I had been struggling with anxiety for close to 17 years…
Within the last few years, I was diagnosed with Depression…. I wish I had a nickel for every story that starts like that. I never believed I had anxiety and I wasn't buying the fact that I had depression either. Test after test, as much as my health insurance would cover, I pushed for lab work. I saw many specialist...nothing, back to the clinical diagnosis, anxiety and depression. Pop a pill and see you in six months. Juggle pills, change Drs... the same diagnosis...with no factual lab work stating, without a doubt, anxiety and depression. So what do you do, like most Americans, I listened to my dr and I took my pills. Hating it every step of the way.
My journey to take back my health changed 90 degrees when a business associate pitched me a new network platform. The product of interest to me was CBD or cannabidiol. This smart business friend of mine knew I was trying to break into the marijuana industry without breaking the bank and causing any financial setbacks. I'm a single mom with four kids. So she introduced me to a business opportunity, and a product that changed the direction of my life. I'm a huge supporter of the marijuana industry and I've used cannabis for many years. I was just beginning to understand the importance of CBD, a nonpsychoactive cannabinoid in Cannabis and hemp.
I started to use the product. About five weeks in I had this wave wash over me, the only way I can describe it was a calmness. A calmness with a renewed excitement. It was nostalgic, I had a flashback of when I was a kid. I don’t recall any emotion like it since my childhood. I felt open and clear. I knew in that clarity I had to step off of my meds.
I made an insightful mistake, I didn't order my next bottle before I ran out of the first. About five days off of the CBD supplement I started feeling depressed again. I called my friend to mail me a bottle from her private supply. Our company was on backorder for weeks because of the high demand. She overnighted me a bottle, a few days in and I was back on track. The meds that I had been on for years blanketed me with a synthetic depression. I was and still am 100% convinced.

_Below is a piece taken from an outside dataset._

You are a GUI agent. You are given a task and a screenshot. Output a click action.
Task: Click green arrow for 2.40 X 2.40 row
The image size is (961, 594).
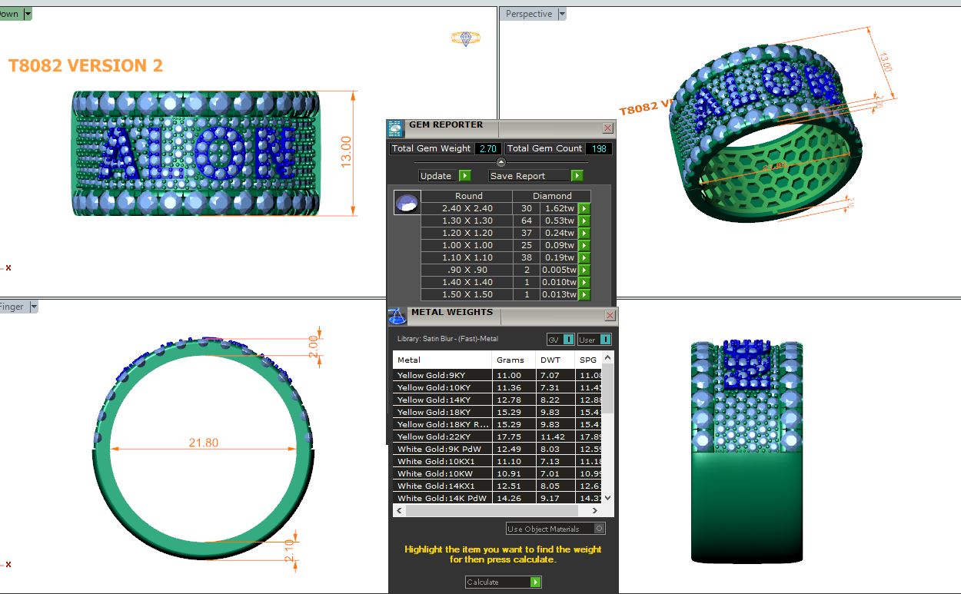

I say back on track but it hasn't been rainbows and butterflies. CBD opened me up to a journey that I may travel for the rest of my life. But CBD is just the beginning. The next part of my journey was a huge battle to achieve and some of the worst days of my life. Under the supervision of my dr, I decided to step down off the medications I had been on for years. It was a year-long battle but I knew I'd win...I am now pharmaceutical free...but the journey doesn't end there. One Battle has been won but there will be many more. I will take back my health one battle at a time but I am destined to win this war.